■ Stated exercise ■
Rewrite the items below, switching "dropdown" to "drop-down list" wherever it occurs and leaving everything else unchanged.

Item position entries:
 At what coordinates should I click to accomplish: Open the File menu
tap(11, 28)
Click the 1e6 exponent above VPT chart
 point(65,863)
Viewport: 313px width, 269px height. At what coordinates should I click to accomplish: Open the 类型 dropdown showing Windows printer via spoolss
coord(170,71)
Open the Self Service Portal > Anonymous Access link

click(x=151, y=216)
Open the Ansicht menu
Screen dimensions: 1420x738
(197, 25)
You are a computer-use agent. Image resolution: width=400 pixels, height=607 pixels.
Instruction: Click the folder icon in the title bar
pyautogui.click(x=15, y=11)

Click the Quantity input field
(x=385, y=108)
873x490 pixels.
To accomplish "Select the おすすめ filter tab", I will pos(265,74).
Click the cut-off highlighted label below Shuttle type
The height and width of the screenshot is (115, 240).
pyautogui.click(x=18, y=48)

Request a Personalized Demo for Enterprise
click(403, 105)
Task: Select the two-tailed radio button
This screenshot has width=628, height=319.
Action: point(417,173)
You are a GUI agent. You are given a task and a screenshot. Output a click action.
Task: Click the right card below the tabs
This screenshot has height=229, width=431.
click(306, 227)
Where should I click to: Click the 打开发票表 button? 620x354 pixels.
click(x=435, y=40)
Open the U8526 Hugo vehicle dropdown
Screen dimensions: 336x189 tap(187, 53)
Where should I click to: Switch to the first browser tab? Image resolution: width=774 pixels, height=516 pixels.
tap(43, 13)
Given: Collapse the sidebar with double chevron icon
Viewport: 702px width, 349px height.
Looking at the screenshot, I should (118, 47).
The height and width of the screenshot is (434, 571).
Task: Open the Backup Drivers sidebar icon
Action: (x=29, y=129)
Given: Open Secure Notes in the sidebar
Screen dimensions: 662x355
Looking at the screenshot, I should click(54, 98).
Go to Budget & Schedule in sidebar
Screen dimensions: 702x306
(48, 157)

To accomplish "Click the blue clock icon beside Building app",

■ Solved exercise ■
 At what coordinates should I click to accomplish: Open the File menu
tap(11, 28)
Click the 1e6 exponent above VPT chart
 point(65,863)
Viewport: 313px width, 269px height. At what coordinates should I click to accomplish: Open the 类型 drop-down list showing Windows printer via spoolss
coord(170,71)
Open the Self Service Portal > Anonymous Access link

click(x=151, y=216)
Open the Ansicht menu
Screen dimensions: 1420x738
(197, 25)
You are a computer-use agent. Image resolution: width=400 pixels, height=607 pixels.
Instruction: Click the folder icon in the title bar
pyautogui.click(x=15, y=11)

Click the Quantity input field
(x=385, y=108)
873x490 pixels.
To accomplish "Select the おすすめ filter tab", I will pos(265,74).
Click the cut-off highlighted label below Shuttle type
The height and width of the screenshot is (115, 240).
pyautogui.click(x=18, y=48)

Request a Personalized Demo for Enterprise
click(403, 105)
Task: Select the two-tailed radio button
This screenshot has width=628, height=319.
Action: point(417,173)
You are a GUI agent. You are given a task and a screenshot. Output a click action.
Task: Click the right card below the tabs
This screenshot has height=229, width=431.
click(306, 227)
Where should I click to: Click the 打开发票表 button? 620x354 pixels.
click(x=435, y=40)
Open the U8526 Hugo vehicle drop-down list
Screen dimensions: 336x189 tap(187, 53)
Where should I click to: Switch to the first browser tab? Image resolution: width=774 pixels, height=516 pixels.
tap(43, 13)
Given: Collapse the sidebar with double chevron icon
Viewport: 702px width, 349px height.
Looking at the screenshot, I should (118, 47).
The height and width of the screenshot is (434, 571).
Task: Open the Backup Drivers sidebar icon
Action: (x=29, y=129)
Given: Open Secure Notes in the sidebar
Screen dimensions: 662x355
Looking at the screenshot, I should click(54, 98).
Go to Budget & Schedule in sidebar
Screen dimensions: 702x306
(48, 157)

To accomplish "Click the blue clock icon beside Building app",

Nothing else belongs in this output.